<<<<
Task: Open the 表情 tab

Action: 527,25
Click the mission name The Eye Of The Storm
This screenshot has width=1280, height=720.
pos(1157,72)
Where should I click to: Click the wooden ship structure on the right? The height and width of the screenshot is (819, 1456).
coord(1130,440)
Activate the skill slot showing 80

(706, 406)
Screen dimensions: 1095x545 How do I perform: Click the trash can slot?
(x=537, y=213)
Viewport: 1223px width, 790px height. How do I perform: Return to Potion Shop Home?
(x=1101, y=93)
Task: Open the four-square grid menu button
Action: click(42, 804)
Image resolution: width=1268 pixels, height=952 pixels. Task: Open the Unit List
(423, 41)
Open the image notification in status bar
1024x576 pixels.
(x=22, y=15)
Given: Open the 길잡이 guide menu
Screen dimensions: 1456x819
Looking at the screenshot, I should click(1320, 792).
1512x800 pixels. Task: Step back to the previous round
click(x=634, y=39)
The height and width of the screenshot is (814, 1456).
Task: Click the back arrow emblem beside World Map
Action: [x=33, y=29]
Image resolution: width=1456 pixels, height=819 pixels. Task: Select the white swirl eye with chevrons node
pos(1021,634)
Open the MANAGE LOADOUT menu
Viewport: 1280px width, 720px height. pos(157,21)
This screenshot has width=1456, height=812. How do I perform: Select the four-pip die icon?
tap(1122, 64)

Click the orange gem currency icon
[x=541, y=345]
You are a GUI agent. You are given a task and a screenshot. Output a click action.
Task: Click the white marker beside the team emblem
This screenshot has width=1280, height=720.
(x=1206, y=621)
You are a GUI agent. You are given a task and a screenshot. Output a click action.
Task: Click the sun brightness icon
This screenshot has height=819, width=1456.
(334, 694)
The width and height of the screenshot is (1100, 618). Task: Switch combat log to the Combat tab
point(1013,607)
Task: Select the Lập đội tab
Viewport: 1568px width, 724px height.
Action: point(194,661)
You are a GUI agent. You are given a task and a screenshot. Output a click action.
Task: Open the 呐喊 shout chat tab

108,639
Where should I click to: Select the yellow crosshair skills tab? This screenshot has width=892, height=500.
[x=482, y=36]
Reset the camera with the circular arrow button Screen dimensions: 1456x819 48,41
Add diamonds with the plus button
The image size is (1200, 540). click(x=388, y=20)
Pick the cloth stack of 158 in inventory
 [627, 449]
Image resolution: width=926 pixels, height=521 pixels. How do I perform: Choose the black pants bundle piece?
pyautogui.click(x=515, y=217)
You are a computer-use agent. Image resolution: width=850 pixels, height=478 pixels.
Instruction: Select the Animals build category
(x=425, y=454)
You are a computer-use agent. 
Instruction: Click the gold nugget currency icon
>>>>
Format the records from the line containing "Open the MANAGE LOADOUT menu" through the line containing "(x=1206, y=621)" as a two-column CSV with the columns "prompt" and "response", one row per record. Put each record's text and its answer in a single quoted field, with line breaks replaced by spaces.

prompt,response
"Open the MANAGE LOADOUT menu","Viewport: 1280px width, 720px height. pos(157,21)"
"This screenshot has width=1456, height=812. How do I perform: Select the four-pip die icon?","tap(1122, 64)"
"Click the orange gem currency icon","[x=541, y=345]"
"You are a GUI agent. You are given a task and a screenshot. Output a click action. Task: Click the white marker beside the team emblem This screenshot has width=1280, height=720.","(x=1206, y=621)"